— Ну и ладно, ну и добро. — Все-таки Самогорнов немного завидовал Веригину, что к тому кто-то ехал или собирался приехать, а у него едва означилось знакомство, как по милости комдива тут же и сорвалось, и теперь жди, когда-то завяжется новое, а годики бегут, двадцать пятый минул, и от этой мысли грустно стало Самогорнову. С той грустью он и заснул, но спал крепко, за всю ночь даже не повернулся на другой бок.
А Веригину снилось, что он вроде бы и не Веригин, а Остапенко, и вроде бы служит он не на крейсере, а на паруснике «Товарищ», и черт дернул его полезть на мачту и оттуда сорваться. Этот сон приходил к нему несколько раз, и едва у него из-под ног уходила опора, как что-то такое случалось, словно бы обрывалась в проекторе лента, и все повторялось. Чертовщина какая-то: срывался и не падал, а когда в последний раз все-таки полетел, кто-то схватил его за ногу, и Веригин проснулся.
«Многовато для одной ночи», — вяло, утомленный этим бесконечным сном, подумал Веригин, садясь и потирая глаза. В каюте горел свет. Самогорнова уже не было. В дверях стоял Медовиков и легонько подергивал за угол одеяла.
— Команда постирала белье, кончает завтракать. Прикажете разводить по большой приборке?
Веригин вспомнил, что на дворе суббота, и, значит, побудку сыграли на час раньше, а он бессовестно проспал, да хоть бы снилось что-то стоящее, а то ерунда какая-то, и он попенял Медовикову:
— Что же ты меня раньше не поднял?
— Я уже в третий раз прихожу, — сказал Медовиков, усмехаясь как-то странно, одним голосом. — Да вы спать горазды.
— Горазд не горазд, а порядок один для всех. Матросы, чего доброго, подумают — белоручка.
— Матросам думать некогда — они белье стирали.
Веригин проворно спрыгнул на палубу, натянул брюки, набросил рабочий кителек — неудобно все-таки перед подчиненным разгуливать в трусах и тельняшке, — провел по вихрам ладонью.

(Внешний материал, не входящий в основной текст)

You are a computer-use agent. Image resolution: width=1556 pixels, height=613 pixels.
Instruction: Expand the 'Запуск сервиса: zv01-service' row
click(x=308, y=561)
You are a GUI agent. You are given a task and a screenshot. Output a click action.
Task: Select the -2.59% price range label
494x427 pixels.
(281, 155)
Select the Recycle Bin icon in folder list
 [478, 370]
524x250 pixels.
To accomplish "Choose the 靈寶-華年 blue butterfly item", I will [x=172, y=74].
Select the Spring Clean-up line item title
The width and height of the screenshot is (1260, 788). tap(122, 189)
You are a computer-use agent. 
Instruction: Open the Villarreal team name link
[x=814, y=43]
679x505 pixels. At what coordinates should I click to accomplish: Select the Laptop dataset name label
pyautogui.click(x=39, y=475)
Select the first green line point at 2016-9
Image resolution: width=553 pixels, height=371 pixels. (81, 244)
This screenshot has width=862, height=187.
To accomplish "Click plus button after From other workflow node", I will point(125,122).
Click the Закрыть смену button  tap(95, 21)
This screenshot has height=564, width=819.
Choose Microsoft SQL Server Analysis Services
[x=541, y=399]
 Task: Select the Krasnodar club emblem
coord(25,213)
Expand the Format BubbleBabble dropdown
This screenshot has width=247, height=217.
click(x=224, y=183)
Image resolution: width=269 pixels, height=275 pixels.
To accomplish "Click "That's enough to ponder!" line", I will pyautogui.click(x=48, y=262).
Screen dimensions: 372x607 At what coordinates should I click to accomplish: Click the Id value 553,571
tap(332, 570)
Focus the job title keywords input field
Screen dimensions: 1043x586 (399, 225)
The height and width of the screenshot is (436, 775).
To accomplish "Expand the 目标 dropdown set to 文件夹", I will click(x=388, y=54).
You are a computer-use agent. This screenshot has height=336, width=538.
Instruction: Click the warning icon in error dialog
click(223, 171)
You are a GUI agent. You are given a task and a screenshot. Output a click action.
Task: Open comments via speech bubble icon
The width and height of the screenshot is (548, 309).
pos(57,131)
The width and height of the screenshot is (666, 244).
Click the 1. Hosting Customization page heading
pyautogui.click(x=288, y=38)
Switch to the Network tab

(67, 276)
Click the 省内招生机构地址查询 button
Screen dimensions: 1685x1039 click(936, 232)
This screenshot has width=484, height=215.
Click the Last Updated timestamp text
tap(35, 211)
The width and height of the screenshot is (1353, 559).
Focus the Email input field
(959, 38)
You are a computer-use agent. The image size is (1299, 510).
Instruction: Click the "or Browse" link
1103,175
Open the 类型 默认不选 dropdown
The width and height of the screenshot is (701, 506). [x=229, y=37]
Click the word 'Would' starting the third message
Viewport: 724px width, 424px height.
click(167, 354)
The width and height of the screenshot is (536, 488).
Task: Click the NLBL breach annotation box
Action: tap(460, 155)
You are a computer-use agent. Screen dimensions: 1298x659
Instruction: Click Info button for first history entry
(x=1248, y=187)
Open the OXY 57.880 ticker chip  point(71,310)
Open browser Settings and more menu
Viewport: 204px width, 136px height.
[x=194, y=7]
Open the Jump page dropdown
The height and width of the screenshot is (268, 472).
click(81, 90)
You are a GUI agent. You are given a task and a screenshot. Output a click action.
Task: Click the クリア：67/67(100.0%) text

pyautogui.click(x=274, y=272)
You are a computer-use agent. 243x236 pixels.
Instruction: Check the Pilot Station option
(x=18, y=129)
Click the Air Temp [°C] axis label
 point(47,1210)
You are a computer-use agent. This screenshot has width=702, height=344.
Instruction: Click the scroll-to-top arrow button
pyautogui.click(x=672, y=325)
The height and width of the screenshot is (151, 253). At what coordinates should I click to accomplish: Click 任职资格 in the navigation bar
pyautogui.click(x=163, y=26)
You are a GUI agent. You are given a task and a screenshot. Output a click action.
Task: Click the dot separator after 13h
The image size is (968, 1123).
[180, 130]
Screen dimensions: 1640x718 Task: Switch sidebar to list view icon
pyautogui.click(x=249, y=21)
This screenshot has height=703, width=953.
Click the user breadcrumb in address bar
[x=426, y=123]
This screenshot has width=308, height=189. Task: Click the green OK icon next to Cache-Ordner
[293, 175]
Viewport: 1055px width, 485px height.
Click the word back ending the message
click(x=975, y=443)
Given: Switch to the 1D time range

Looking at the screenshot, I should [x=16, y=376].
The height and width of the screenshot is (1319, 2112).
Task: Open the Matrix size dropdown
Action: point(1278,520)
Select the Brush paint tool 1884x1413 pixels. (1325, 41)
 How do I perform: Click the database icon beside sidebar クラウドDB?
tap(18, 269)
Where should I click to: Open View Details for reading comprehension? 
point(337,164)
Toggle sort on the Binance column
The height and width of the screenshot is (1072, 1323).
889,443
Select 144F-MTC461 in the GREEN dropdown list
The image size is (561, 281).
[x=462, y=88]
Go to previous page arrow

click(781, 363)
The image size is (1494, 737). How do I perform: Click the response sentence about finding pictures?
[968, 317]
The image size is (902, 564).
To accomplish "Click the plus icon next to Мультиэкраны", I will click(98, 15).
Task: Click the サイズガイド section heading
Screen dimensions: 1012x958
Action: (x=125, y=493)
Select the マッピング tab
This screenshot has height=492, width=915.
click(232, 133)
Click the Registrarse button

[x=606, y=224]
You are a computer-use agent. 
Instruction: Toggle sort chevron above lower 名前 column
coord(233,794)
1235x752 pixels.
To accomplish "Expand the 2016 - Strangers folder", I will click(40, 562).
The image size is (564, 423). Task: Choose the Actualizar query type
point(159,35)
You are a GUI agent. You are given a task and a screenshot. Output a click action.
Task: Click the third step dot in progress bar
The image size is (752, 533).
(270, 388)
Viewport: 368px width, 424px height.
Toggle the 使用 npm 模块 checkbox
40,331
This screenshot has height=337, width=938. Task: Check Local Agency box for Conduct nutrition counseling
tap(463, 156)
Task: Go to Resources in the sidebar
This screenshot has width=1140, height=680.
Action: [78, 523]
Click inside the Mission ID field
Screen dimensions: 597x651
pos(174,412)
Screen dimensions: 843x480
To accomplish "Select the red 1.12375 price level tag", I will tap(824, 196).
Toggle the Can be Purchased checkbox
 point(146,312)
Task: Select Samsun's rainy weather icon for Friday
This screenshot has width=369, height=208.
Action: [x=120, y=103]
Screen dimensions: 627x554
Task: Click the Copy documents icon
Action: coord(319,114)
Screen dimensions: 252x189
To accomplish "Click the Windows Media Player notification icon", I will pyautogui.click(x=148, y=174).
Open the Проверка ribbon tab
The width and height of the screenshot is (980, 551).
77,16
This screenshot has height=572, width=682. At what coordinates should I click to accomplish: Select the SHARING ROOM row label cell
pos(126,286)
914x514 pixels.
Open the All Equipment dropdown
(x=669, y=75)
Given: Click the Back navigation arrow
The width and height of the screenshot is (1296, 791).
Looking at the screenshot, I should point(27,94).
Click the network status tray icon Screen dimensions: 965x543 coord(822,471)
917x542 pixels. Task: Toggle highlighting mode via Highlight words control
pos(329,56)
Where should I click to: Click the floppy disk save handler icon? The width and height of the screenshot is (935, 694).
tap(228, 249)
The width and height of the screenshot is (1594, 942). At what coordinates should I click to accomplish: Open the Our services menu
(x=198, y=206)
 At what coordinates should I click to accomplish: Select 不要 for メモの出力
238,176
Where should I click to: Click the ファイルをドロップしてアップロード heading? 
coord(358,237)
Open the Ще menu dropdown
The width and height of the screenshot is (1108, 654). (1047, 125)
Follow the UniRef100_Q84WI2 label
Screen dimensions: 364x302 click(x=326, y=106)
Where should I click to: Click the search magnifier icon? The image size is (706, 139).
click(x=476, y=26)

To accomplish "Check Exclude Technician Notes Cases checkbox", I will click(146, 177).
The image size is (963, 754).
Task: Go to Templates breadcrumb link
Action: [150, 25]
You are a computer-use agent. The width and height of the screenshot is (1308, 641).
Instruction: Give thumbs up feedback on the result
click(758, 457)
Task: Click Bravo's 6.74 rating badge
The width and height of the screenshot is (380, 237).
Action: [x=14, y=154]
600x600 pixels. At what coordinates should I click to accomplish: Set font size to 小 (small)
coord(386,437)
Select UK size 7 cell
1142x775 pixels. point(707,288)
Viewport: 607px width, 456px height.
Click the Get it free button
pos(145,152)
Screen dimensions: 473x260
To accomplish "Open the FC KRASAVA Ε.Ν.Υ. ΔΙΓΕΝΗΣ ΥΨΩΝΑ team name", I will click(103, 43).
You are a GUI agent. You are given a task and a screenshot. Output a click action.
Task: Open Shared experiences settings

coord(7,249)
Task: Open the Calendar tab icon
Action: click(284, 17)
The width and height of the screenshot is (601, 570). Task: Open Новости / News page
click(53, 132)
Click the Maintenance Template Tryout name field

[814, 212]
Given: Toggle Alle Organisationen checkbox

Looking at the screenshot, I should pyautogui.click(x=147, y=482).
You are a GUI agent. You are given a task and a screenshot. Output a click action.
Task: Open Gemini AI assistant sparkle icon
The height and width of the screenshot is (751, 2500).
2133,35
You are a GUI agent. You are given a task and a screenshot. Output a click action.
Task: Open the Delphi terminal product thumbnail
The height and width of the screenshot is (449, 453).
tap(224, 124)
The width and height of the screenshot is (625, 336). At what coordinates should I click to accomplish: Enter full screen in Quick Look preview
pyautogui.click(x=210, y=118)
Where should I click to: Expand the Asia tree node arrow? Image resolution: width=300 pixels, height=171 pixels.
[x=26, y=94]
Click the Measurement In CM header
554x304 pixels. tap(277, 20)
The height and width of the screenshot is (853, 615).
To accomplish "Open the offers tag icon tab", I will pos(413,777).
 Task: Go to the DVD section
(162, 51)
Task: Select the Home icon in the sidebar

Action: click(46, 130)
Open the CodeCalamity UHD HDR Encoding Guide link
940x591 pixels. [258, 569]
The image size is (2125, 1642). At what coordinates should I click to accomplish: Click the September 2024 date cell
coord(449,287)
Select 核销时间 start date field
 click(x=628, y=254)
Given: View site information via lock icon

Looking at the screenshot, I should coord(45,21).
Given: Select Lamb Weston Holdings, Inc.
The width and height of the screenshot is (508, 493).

— Ветошь, соду и мыло уже получили, — глядя в сторону, чтобы не мешать одеваться Веригину, говорил Медовиков. — Сегодня в расходе никого нет. Может, пошлем прибираться в башню кроме замочных еще и наводчиков?
— Добро, — почти не вникая в смысл того, что говорил Медовиков, согласился Веригин. Впрочем, вникать особой надобности не было: Медовиков предлагал дело. — А с остальной приборкой не напортачим? Старпом сам будет принимать.
— Управимся в лучшем виде. Я объявил Остапенко наряд вне очереди.
«Опять Остапенко», — Веригин поморщился, не хотелось ему пока трогать этого матроса, но и перечить Медовикову было не с руки — только что помирились. Спросил так, чтобы только спросить:
— За что?
— Разговорчив стал. Почувствовал, что вы ему мирволите.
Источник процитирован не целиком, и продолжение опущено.